Dataset excerpt
-- START --

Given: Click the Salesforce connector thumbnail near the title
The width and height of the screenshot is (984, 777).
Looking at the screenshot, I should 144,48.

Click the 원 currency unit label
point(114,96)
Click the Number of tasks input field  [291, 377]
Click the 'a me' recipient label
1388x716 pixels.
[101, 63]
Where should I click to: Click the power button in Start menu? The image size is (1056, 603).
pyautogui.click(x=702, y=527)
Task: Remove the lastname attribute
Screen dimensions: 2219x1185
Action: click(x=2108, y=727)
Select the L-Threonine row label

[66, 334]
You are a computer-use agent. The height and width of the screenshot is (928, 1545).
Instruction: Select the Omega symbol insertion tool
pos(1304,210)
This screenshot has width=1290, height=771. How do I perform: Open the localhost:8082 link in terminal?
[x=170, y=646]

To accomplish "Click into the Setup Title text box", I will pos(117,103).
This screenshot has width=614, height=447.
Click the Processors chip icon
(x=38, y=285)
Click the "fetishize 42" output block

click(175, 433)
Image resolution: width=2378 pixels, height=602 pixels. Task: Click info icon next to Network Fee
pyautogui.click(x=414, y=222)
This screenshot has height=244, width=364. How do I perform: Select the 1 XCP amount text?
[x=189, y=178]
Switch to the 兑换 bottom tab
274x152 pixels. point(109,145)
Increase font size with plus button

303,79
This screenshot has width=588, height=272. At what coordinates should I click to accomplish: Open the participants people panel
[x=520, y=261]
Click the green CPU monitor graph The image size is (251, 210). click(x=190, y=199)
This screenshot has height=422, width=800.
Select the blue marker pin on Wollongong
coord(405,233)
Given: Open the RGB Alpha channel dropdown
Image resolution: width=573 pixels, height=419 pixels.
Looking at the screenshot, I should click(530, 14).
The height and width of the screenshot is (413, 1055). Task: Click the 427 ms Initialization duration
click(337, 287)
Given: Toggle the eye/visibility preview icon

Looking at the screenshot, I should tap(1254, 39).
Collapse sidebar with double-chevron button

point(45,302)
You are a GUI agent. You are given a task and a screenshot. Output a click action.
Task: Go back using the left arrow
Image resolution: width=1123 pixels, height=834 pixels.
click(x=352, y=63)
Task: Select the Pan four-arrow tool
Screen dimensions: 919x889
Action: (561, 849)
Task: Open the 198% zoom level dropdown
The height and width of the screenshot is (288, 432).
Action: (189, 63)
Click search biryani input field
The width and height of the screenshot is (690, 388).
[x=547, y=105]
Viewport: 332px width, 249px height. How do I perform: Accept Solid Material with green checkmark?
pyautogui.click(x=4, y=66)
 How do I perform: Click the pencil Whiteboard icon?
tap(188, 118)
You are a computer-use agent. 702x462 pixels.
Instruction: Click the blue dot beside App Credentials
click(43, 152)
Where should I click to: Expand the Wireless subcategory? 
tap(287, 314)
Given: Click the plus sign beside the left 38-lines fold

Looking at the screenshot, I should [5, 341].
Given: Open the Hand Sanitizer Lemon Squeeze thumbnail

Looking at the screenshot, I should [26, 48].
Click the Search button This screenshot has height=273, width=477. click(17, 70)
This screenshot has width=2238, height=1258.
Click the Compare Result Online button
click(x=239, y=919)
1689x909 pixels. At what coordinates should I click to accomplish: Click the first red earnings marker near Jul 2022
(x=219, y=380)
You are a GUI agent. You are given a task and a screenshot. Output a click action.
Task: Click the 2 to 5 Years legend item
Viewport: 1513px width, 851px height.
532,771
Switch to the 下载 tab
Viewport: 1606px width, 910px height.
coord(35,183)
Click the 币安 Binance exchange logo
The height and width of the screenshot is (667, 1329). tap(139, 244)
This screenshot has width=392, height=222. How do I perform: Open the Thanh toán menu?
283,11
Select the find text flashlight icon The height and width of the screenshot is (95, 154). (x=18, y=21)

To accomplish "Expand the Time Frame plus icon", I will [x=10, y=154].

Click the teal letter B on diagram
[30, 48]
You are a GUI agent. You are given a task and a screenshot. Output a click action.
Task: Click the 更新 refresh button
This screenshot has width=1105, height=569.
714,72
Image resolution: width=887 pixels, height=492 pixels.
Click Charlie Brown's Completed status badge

-- END --

### Stated problem
Pull out every line of the material above that contains the word "Open", copying each one in full.

### Task result
This screenshot has width=1290, height=771. How do I perform: Open the localhost:8082 link in terminal?
This screenshot has width=588, height=272. At what coordinates should I click to accomplish: Open the participants people panel
Given: Open the RGB Alpha channel dropdown
Task: Open the 198% zoom level dropdown
Given: Open the Hand Sanitizer Lemon Squeeze thumbnail
This screenshot has width=392, height=222. How do I perform: Open the Thanh toán menu?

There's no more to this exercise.